Colostrum and milk, the major products of lactation, contain a wealth of biologically active products derived from the immunologic and microbiological experiences in maternal circulation and mucosal surfaces. Along with being a nutritional source for the baby, breast milk can provide antibodies, proteins, fats, sugars and white blood cells that can help fight infection.

The benefits of breastfeeding to infants include reduced risks of asthma, type 1 diabetes, severe lower respiratory disease, gastrointestinal infections, among others, according to the Centers for Disease Control.
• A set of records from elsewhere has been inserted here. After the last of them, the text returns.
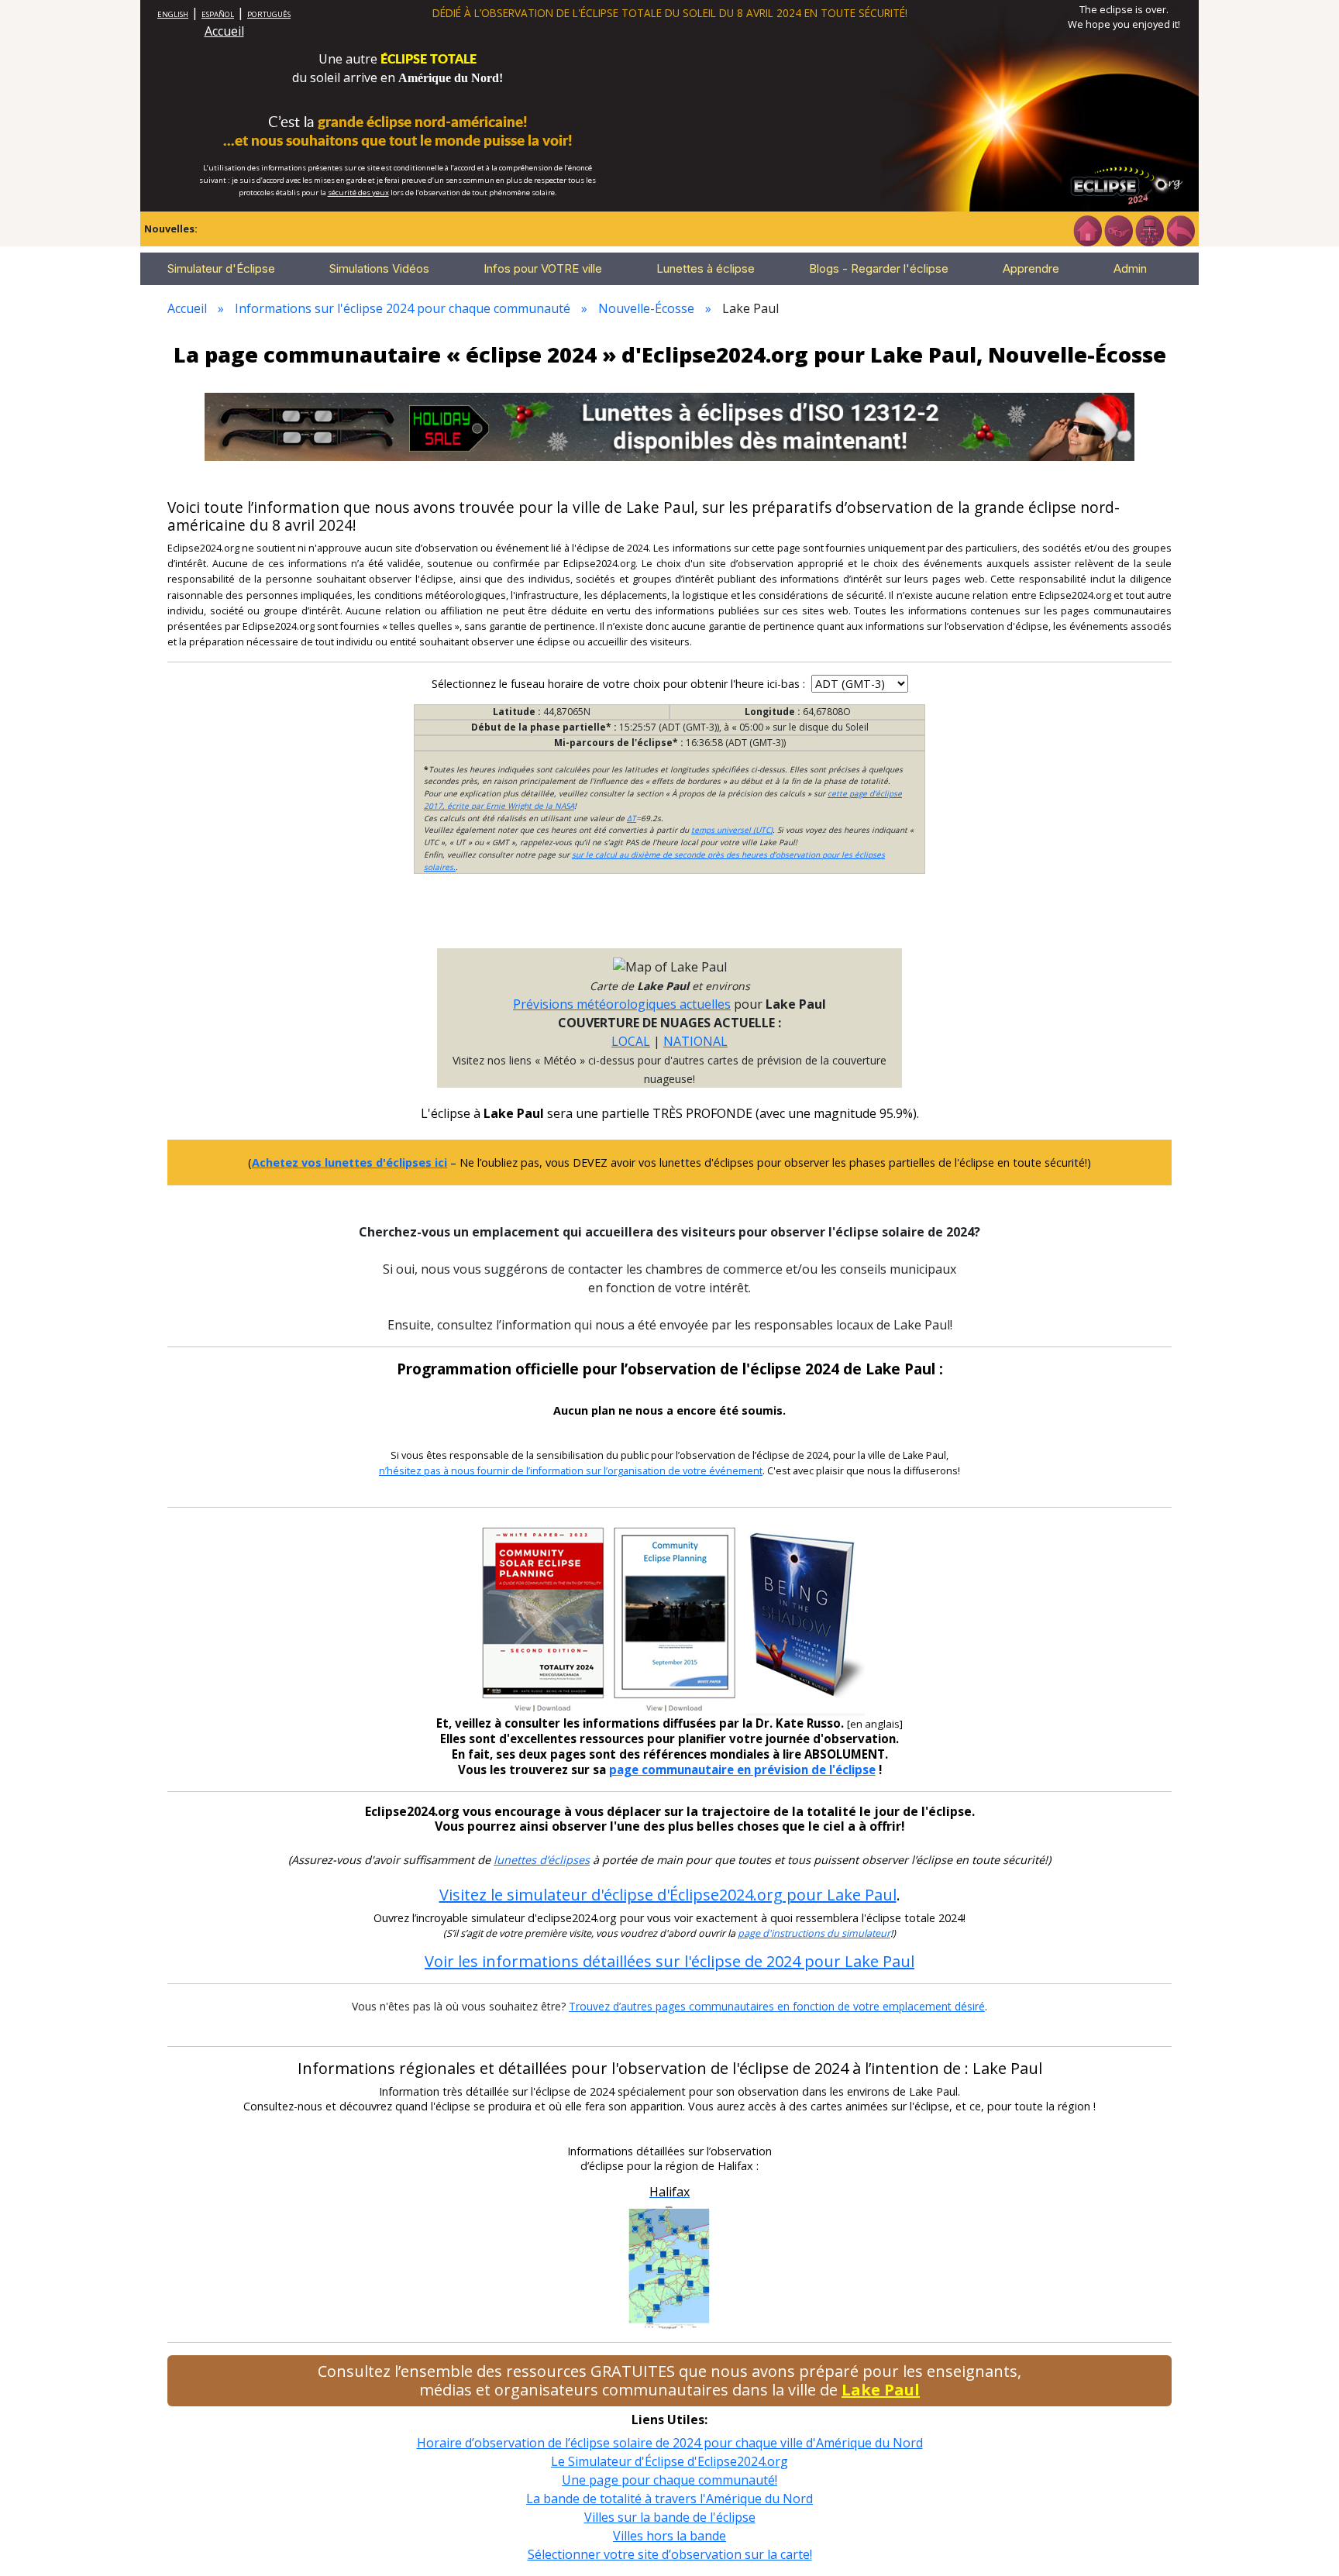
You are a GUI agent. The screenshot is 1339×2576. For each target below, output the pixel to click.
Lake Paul (881, 2389)
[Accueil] (1087, 229)
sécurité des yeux (358, 192)
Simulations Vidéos (379, 268)
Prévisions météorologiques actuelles (622, 1004)
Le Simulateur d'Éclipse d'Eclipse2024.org (669, 2461)
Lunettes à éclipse (705, 268)
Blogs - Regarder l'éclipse (878, 268)
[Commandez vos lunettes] (1118, 229)
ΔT (631, 818)
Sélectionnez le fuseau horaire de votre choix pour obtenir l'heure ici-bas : (620, 683)
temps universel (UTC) (732, 829)
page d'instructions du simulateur (814, 1933)
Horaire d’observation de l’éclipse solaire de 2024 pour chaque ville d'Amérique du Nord (670, 2442)
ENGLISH (172, 14)
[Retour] (1180, 229)
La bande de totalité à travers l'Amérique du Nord (669, 2498)
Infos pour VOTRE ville (543, 268)
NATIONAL (695, 1041)
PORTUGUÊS (269, 14)
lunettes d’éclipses (542, 1859)
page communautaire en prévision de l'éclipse (742, 1769)
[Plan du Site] (1149, 229)
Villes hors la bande (669, 2535)
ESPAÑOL (217, 14)
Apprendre (1031, 268)
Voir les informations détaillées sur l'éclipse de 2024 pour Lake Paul (669, 1961)
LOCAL (630, 1041)
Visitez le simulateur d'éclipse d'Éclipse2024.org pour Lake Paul (668, 1894)
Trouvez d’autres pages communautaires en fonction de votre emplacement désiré (777, 2006)
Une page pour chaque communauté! (669, 2479)
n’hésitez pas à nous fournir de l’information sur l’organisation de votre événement (570, 1470)
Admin (1130, 268)
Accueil (224, 31)
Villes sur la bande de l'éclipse (670, 2517)
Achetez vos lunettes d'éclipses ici (349, 1162)
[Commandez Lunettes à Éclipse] (669, 425)
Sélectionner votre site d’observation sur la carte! (670, 2554)
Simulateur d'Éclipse (221, 268)
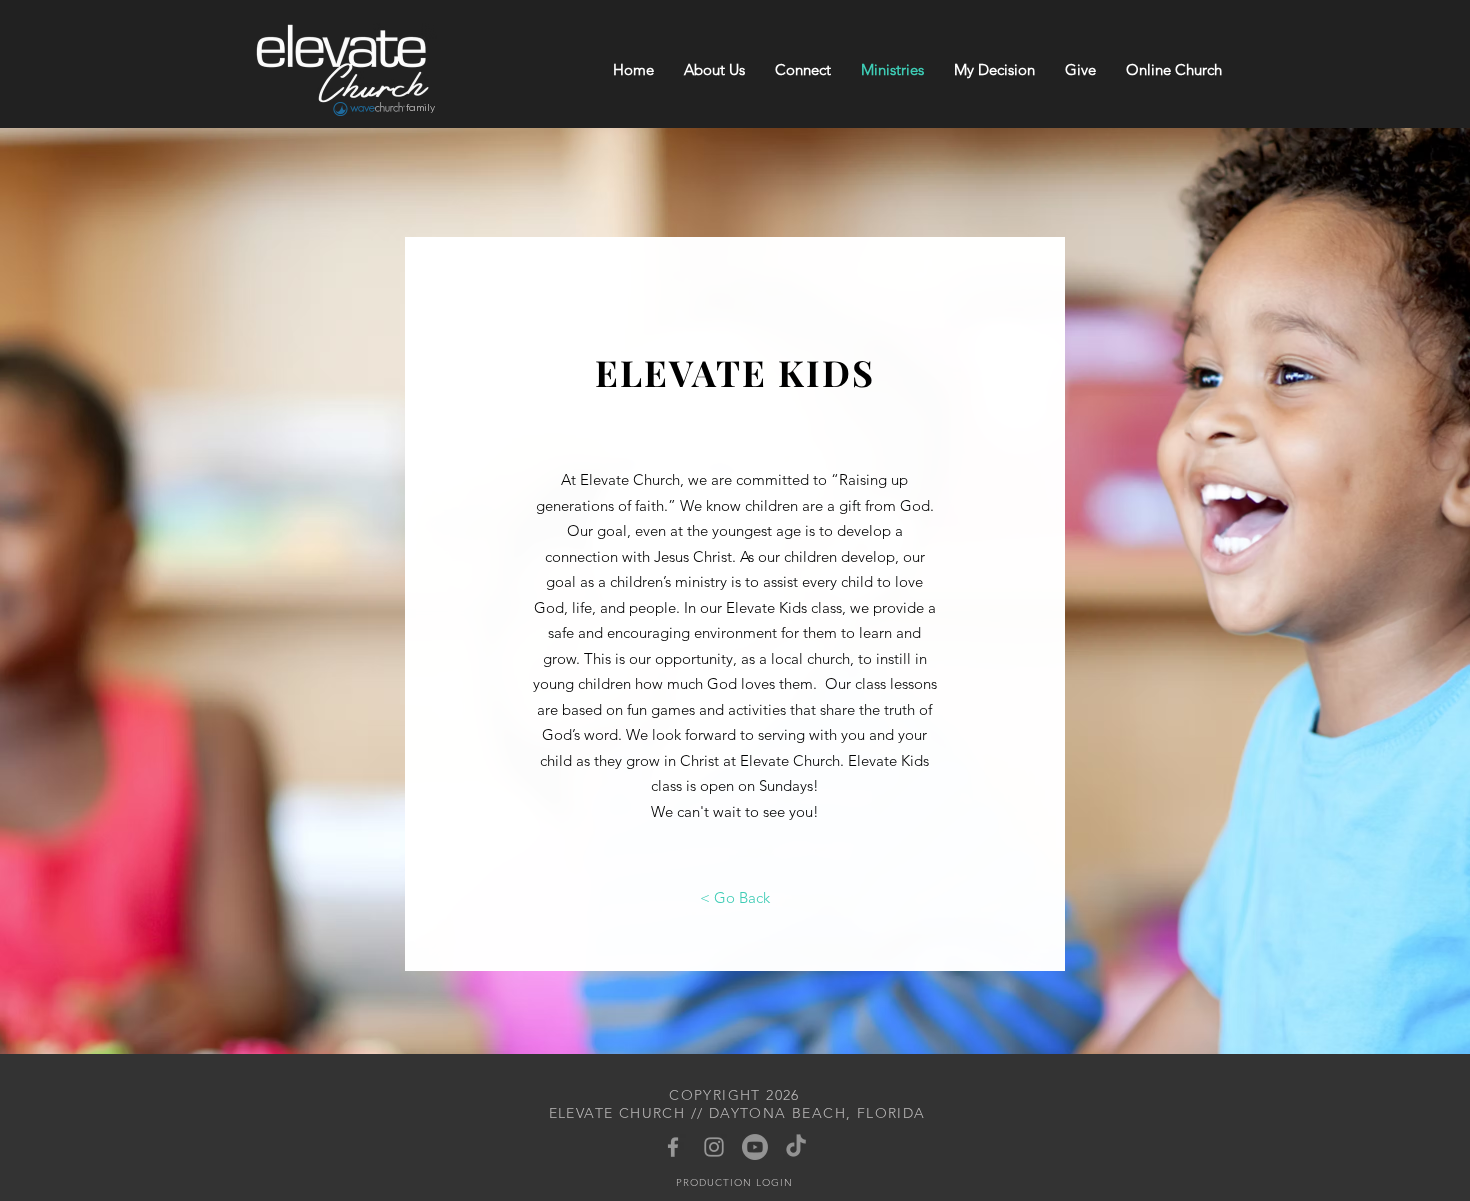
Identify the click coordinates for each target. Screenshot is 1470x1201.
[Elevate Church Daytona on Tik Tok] (796, 1147)
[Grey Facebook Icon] (673, 1147)
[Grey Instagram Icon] (714, 1147)
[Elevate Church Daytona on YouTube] (755, 1147)
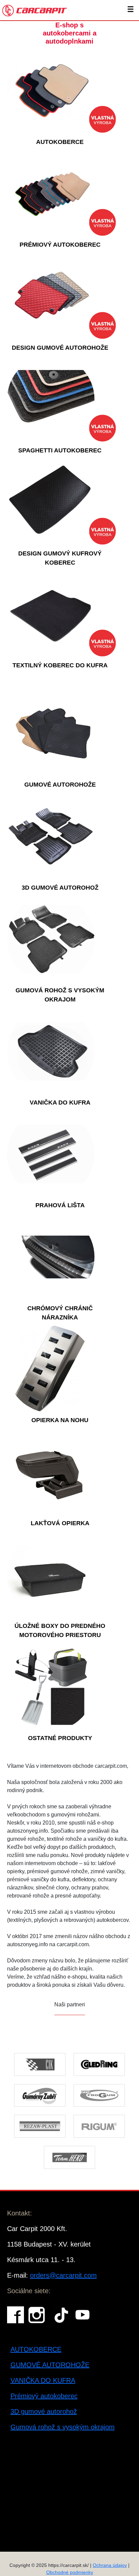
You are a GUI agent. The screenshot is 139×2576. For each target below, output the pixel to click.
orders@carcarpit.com (63, 2275)
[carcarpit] (35, 10)
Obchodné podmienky (69, 2572)
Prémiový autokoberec (44, 2396)
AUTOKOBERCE (35, 2349)
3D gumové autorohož (43, 2411)
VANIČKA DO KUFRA (42, 2380)
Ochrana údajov (110, 2565)
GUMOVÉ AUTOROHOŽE (49, 2365)
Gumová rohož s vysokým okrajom (62, 2427)
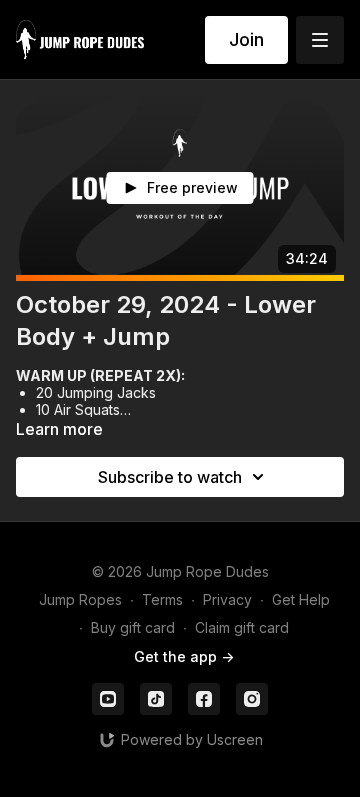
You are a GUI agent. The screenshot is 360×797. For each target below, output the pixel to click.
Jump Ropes (80, 599)
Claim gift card (242, 627)
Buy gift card (133, 627)
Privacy (227, 599)
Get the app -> (184, 656)
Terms (162, 599)
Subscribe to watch (170, 477)
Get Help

To see if those benefits extend to fighting off COVID-19, the new UTMB study will test the donated breast milk in a number of different ways. In one test, milk from women who have tested negative for SARS-CoV-2 will be tested to see if the milk contains any antiviral factors. In another set of experiments, milk from women who have a confirmed case of COVID-19 will be tested for the SARS-CoV-2 antibodies. The study will also test for the presence of SARS-CoV-2 in milk samples of COVID-19 positive mothers, as it remains unclear whether the virus can be shed into breast milk.

“Although the study is not aimed to address the outcome of infants based on the COVID-19 status of the mother, it will nonetheless, generate new critical information about the dynamic of mother-infant transmission of SARS-CoV-2 and the role of breast milk can play in immunologic protection,” Garofalo said.

Dr. George Saade, Department of Obstetrics and Gynecology, co-investigator in this study will coordinate the enrollment of women who will donate samples of milk for the analysis.